Pitino and his staff return only one starter from last season’s Big East regular season and tournament-winning unit, senior forward Zuby Ejiofor. However, the Hall of Fame tactician landed a cadre of talent in the transfer portal that ranked among the nation’s best incoming classes, a mega-haul of sorts that he termed the “best collection of people” he has coached over 50-plus years in the game.

“I’ve had a blast this summer coaching them,” he added. “They’re such a fantastic group to coach. I can’t tell you who has the best attitude because they’re all tremendous people.”

Despite the personnel additions, a repeated criticism throughout the offseason has been who St. John’s will play at the point guard spot after the Red Storm was helmed by Daniss Jenkins and Kadary Richmond over the past two seasons. Pitino dispelled those concerns Tuesday, extolling the versatility of his present group as it plays a positionless motion offense. Two of the transfers, Cincinnati castoff Dillon Mitchell and Providence expatriate Bryce Hopkins—the latter being no stranger to St. John’s or the Big East—have led the team in assists through the summer period.

“I said this to the team: Who’s the point guard of the Knicks, the Lakers, the Celtics?” Pitino posited. “The point guard is totally done in basketball. The days of John Stockton are long gone. We just realized we have so many good athletes that we’re going to run a pointless system.”

“At the end of the summer, we didn’t expect this…Dillon Mitchell led the team in assists and Bryce Hopkins was second. So everybody handles the ball, everybody passes the ball. I think five-out has become such a big thing. I was used to it in Europe, and everybody’s running five-out offenses.”

While St. John’s looked noticeably better on the offensive end, where its shooting woes manifested at the worst possible time in its NCAA Tournament loss to Arkansas, the Red Storm defense did not sustain a major dropoff. In a full 40-minute, 5-on-5 scrimmage, the defensive end gained steam as the de facto contest went on. Pitino played Mitchell, Hopkins and Ejiofor together through most of the intrasquad scrimmage, and it is his hope that the three—along with returning sophomore Ruben Prey—can lead a physically imposing and multifaceted front line.
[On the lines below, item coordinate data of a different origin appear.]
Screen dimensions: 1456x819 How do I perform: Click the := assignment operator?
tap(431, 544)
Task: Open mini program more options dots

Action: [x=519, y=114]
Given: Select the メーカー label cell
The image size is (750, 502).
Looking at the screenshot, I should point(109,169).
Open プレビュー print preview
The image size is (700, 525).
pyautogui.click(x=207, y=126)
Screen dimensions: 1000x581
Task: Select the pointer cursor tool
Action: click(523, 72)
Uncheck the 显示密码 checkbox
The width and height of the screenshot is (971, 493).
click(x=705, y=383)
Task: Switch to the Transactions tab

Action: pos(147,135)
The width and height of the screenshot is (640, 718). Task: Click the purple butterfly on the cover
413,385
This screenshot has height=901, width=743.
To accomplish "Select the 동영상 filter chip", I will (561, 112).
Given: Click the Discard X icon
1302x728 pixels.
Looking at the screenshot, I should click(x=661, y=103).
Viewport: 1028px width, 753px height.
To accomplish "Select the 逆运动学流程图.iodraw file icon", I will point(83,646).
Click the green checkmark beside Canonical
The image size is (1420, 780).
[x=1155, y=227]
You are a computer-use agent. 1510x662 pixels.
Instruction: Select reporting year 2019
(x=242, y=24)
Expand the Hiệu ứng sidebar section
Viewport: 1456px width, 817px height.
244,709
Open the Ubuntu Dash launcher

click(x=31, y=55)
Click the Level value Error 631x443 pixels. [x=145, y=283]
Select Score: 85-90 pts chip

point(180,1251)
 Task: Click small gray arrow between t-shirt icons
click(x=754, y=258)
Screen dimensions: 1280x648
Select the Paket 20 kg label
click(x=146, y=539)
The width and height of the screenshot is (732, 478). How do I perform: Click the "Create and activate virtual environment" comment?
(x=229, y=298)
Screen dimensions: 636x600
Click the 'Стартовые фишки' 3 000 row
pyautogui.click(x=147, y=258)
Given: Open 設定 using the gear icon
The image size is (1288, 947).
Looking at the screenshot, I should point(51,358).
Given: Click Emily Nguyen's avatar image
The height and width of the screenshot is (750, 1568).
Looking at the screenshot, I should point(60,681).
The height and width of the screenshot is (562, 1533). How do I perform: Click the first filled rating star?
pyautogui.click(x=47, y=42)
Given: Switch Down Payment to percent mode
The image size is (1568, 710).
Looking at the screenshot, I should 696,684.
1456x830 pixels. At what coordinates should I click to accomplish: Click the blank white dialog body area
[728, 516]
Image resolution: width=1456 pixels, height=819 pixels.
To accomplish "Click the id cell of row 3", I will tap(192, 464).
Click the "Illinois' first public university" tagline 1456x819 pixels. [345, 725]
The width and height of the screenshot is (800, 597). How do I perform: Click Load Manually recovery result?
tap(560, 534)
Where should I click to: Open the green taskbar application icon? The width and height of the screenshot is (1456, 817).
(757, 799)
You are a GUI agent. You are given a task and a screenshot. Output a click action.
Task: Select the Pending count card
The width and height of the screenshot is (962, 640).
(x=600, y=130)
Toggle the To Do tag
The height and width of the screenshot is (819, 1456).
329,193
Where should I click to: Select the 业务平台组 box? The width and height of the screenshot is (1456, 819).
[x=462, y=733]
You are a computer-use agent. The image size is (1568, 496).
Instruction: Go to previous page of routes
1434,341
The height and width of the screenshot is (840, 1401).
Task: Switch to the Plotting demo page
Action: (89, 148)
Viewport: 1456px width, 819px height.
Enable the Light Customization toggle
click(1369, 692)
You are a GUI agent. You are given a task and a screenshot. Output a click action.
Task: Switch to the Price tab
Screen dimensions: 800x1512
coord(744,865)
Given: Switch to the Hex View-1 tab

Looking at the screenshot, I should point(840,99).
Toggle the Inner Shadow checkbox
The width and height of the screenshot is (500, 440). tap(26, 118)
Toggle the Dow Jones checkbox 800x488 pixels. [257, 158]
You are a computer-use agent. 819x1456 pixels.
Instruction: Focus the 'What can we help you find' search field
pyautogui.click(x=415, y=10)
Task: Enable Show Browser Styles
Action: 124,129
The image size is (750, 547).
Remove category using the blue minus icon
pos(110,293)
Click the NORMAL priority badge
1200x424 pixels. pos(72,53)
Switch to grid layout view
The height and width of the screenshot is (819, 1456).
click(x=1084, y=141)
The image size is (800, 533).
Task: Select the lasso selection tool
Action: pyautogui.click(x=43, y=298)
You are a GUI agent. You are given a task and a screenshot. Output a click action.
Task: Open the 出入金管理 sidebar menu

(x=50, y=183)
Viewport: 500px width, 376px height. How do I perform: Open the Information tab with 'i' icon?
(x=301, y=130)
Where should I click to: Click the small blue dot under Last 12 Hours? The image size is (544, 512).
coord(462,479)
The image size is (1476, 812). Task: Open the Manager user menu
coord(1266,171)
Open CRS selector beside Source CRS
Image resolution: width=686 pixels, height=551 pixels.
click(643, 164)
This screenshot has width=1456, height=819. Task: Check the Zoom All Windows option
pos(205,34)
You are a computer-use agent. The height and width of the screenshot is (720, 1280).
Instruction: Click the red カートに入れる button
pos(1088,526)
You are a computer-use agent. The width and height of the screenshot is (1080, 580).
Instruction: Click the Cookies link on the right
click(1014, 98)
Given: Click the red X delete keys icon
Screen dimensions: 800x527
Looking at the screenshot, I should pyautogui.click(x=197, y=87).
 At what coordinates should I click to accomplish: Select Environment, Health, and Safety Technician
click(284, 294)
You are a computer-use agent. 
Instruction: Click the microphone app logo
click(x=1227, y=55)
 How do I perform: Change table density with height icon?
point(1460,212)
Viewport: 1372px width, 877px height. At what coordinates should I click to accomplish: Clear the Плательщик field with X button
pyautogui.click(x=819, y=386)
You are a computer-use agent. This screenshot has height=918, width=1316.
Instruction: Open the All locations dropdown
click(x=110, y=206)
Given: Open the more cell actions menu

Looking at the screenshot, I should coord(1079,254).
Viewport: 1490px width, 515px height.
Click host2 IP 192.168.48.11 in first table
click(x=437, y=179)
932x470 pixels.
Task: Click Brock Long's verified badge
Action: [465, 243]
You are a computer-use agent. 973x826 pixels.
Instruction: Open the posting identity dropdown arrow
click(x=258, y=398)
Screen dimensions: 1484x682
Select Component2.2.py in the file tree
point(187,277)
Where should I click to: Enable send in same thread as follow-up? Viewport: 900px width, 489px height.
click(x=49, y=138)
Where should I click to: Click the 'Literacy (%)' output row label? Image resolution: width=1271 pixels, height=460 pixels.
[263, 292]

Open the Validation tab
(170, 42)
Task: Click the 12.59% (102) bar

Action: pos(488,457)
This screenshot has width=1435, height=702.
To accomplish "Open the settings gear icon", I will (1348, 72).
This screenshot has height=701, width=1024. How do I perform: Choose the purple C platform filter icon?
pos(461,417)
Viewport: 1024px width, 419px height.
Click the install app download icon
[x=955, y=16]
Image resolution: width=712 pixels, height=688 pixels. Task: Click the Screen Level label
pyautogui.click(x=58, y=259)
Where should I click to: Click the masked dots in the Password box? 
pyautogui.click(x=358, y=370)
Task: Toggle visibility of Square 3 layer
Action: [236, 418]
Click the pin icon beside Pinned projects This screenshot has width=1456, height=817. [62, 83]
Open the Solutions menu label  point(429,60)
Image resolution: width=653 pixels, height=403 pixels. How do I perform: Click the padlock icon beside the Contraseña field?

“They can guard one through five, which means you can switch and it makes your defense easier,” Pitino said. “Both Dillon and Bryce have gotten great at what we call body-to-body moves, after movement one-on-one. They’ve been great, very physical. Ruben’s been very big on the glass, but they’re all very, very close in ability.”

The gauntlet starts early and often for St. John’s, as the Red Storm jumps right into the fire following its opener against Quinnipiac, hosting nationally-ranked Alabama on November 8 at Madison Square Garden. Several other opportunities against ranked teams, including as many as three in the Players’ Era Festival during Thanksgiving week, await the Johnnies, whose coach devised the non-conference schedule to see exactly what he is working with as soon as possible with a roster that could potentially play 10 or 11-deep on any given night.

“I just felt that this was a veteran team that, let’s find out early on how good we are with Alabama,” Pitino remarked. “And then we’ll know what to work on to be a good tournament team at the end of the year.”

“We’re a very deep team. (Lefteris Liotopoulos) has made the upper-level national team in Greece, so he’s had a great summer. Imran (Suljanovic) will be back in six weeks (dislocated kneecap). It’s a good group. Now if they could just be as good defensively as last year, they’ll be a hell of a team.”